Dataset items:
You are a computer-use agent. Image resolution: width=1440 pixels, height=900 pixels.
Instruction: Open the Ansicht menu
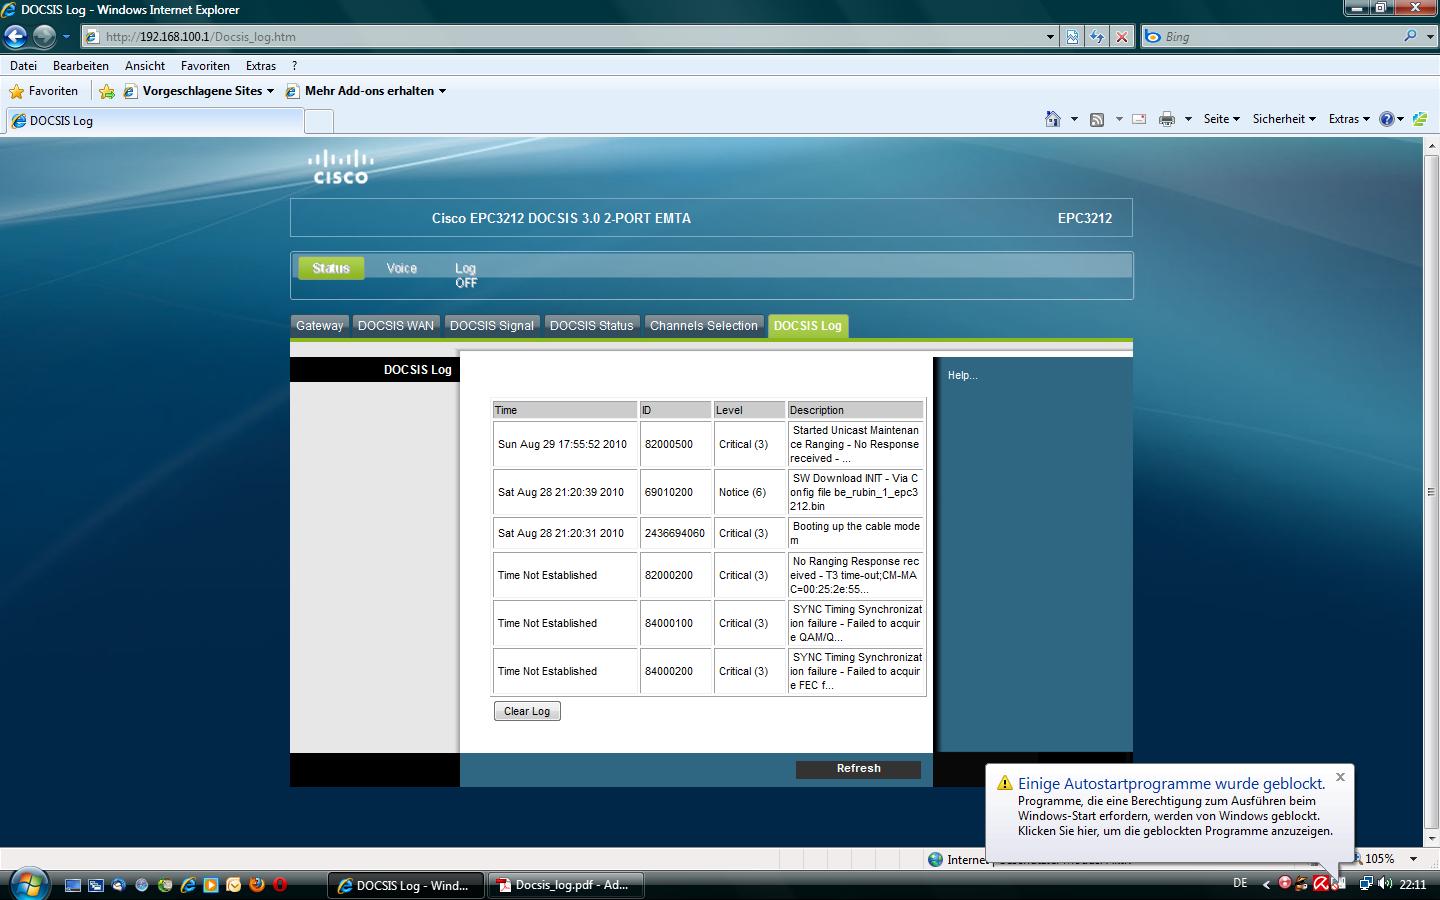point(145,66)
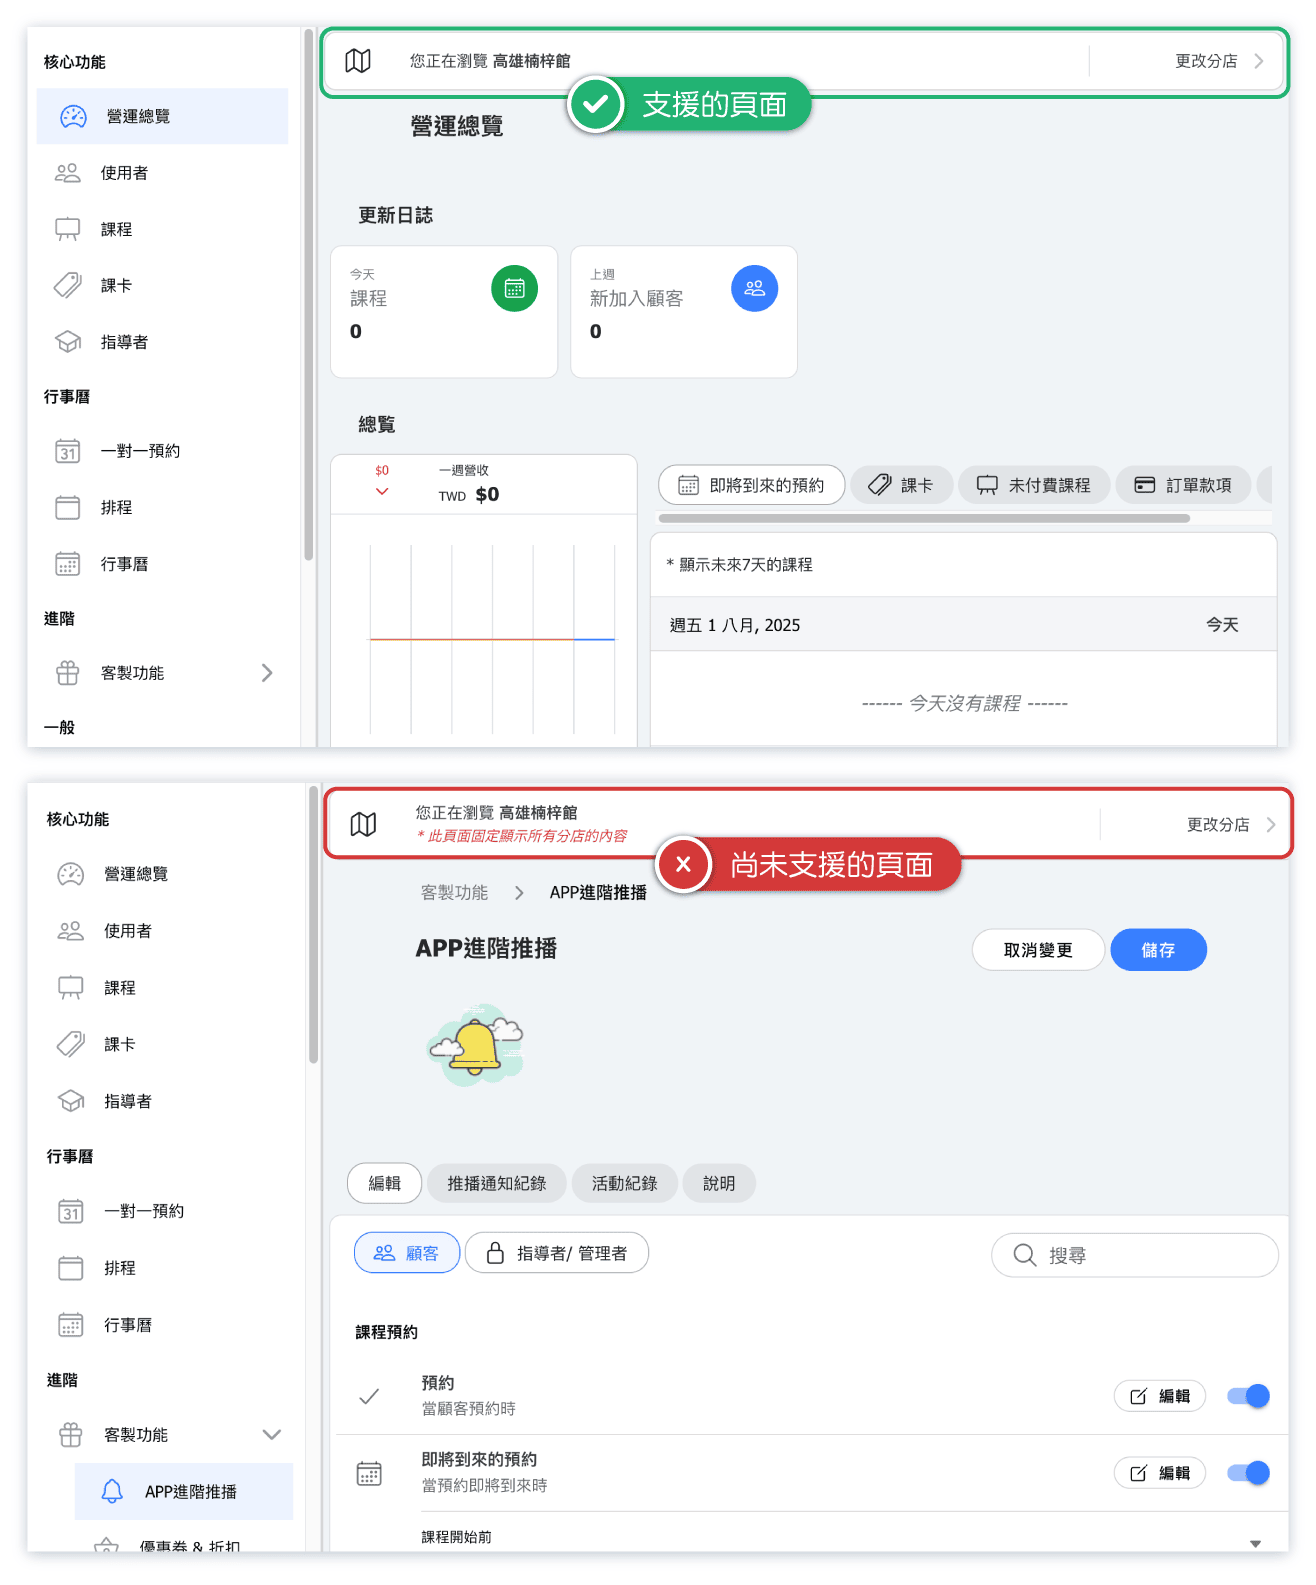
Task: Open 一對一預約 calendar in top sidebar
Action: point(140,451)
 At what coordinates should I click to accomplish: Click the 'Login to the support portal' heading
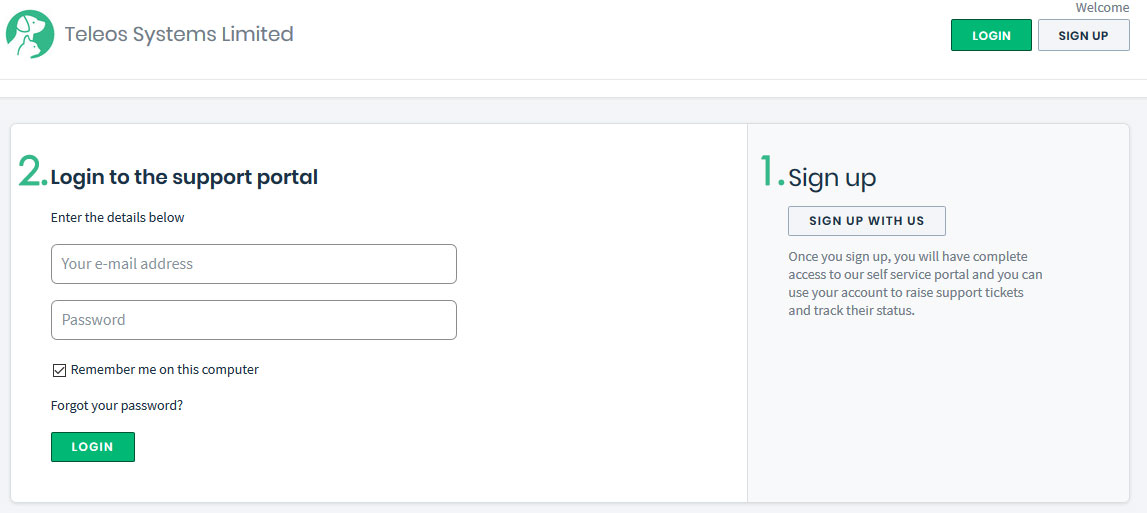(x=184, y=178)
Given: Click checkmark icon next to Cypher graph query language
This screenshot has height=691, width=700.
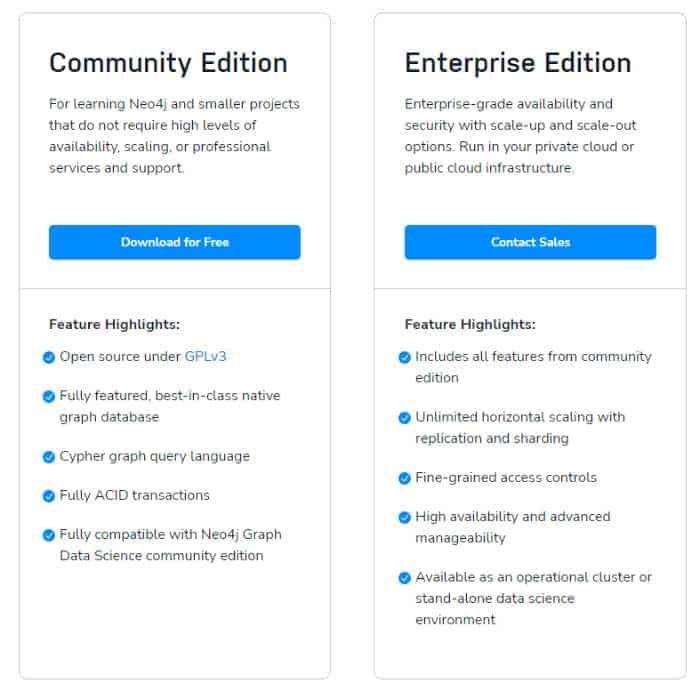Looking at the screenshot, I should pyautogui.click(x=49, y=457).
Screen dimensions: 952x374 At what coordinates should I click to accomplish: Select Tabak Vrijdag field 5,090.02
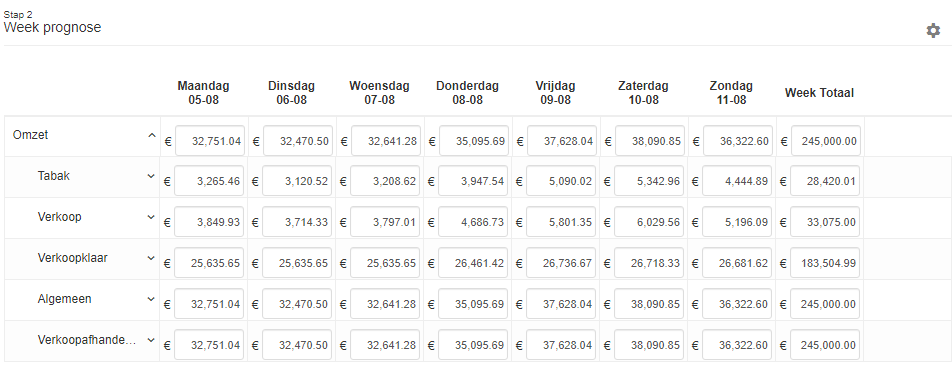pyautogui.click(x=562, y=181)
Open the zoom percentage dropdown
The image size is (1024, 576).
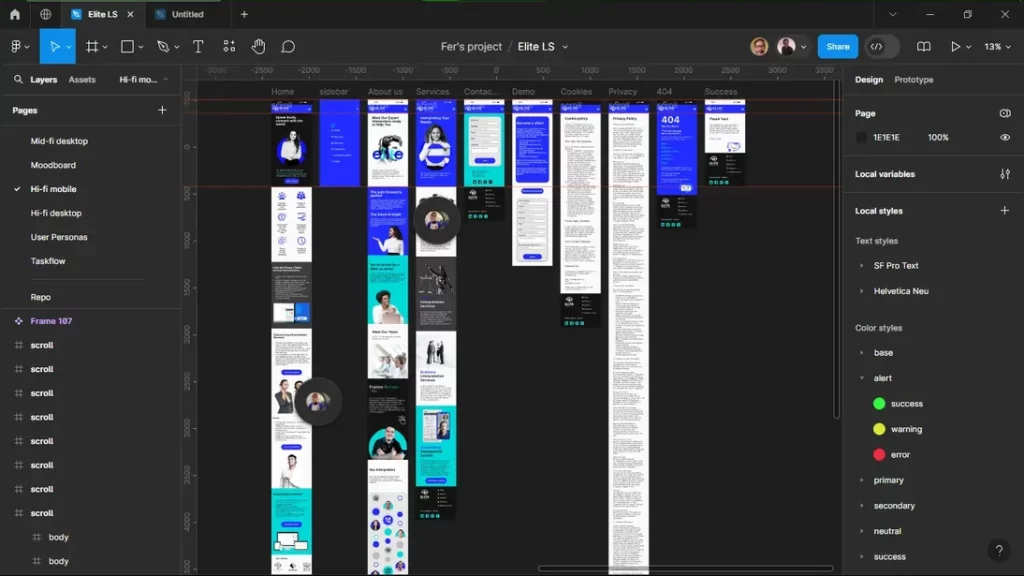click(993, 46)
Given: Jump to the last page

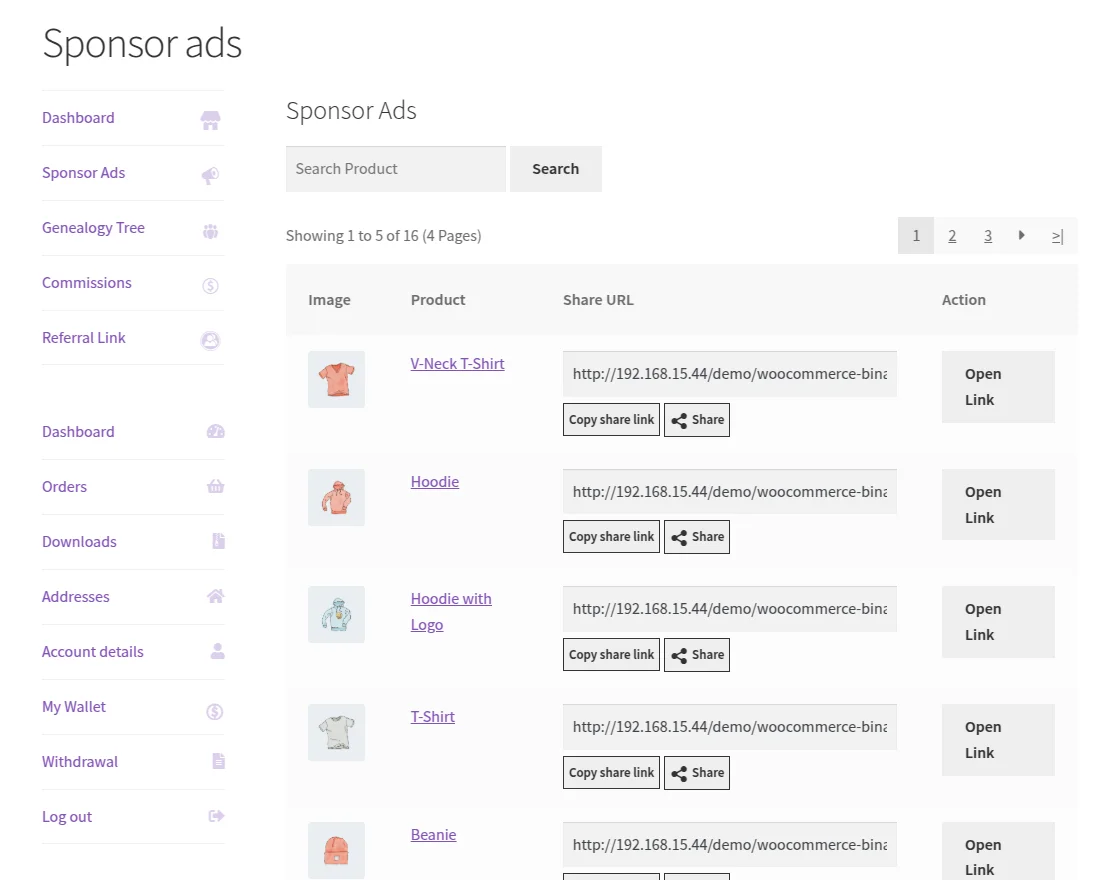Looking at the screenshot, I should [1057, 235].
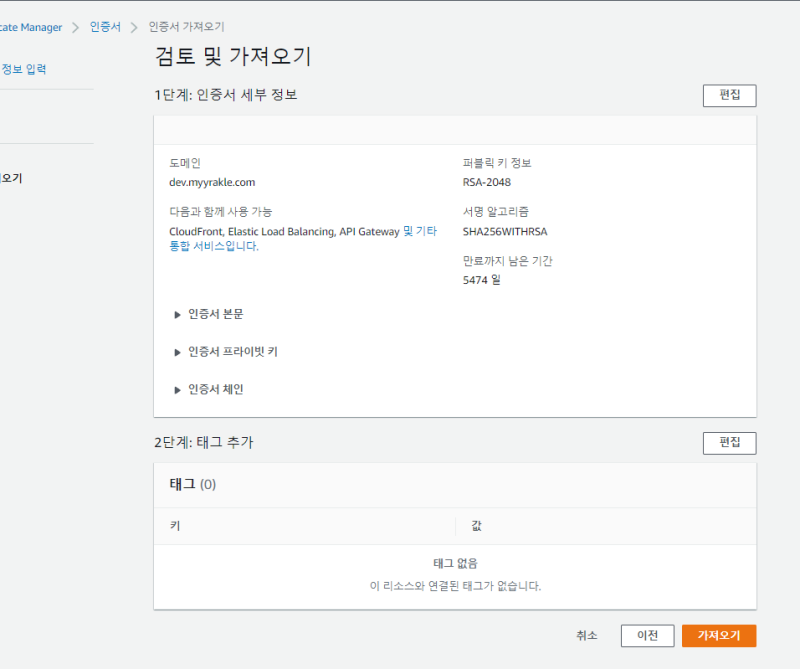Click the chevron icon after Certificate Manager breadcrumb

(75, 27)
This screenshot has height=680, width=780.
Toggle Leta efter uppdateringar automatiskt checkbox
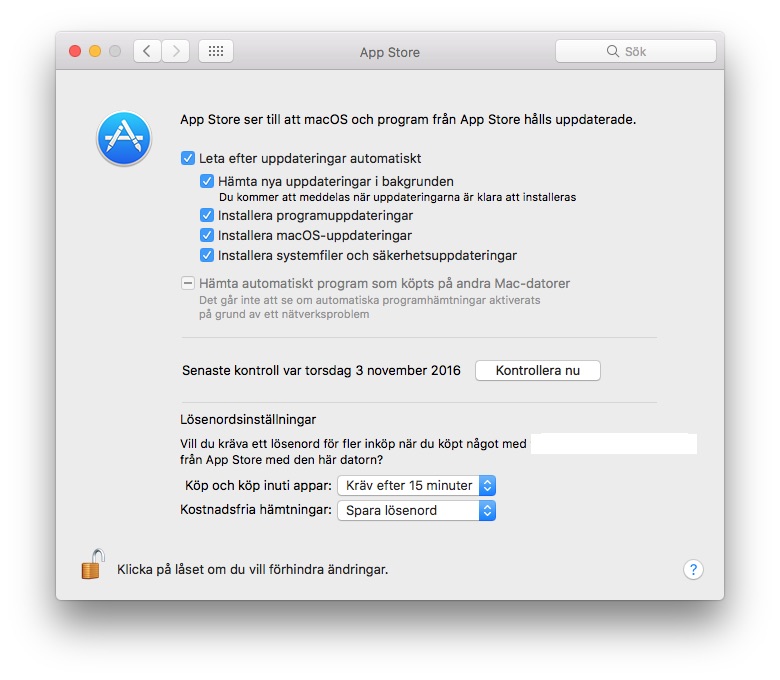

> **Work order**:
Give the data back exactly, omitting all pictures.

> **Final answer**:
You are a computer-use agent. Image resolution: width=1440 pixels, height=900 pixels.
Instruction: Open the Ansicht menu
point(145,66)
Task: Open 一對一預約 calendar in top sidebar
Action: point(140,451)
 At what coordinates should I click to accomplish: Click the 'Login to the support portal' heading
(x=184, y=178)
Given: Click checkmark icon next to Cypher graph query language
This screenshot has height=691, width=700.
Looking at the screenshot, I should pyautogui.click(x=49, y=457).
Screen dimensions: 952x374 At what coordinates should I click to accomplish: Select Tabak Vrijdag field 5,090.02
pyautogui.click(x=562, y=181)
Open the zoom percentage dropdown
The image size is (1024, 576).
click(993, 46)
Given: Jump to the last page

Looking at the screenshot, I should [1057, 235].
Click the chevron icon after Certificate Manager breadcrumb

(75, 27)
This screenshot has height=680, width=780.
Toggle Leta efter uppdateringar automatiskt checkbox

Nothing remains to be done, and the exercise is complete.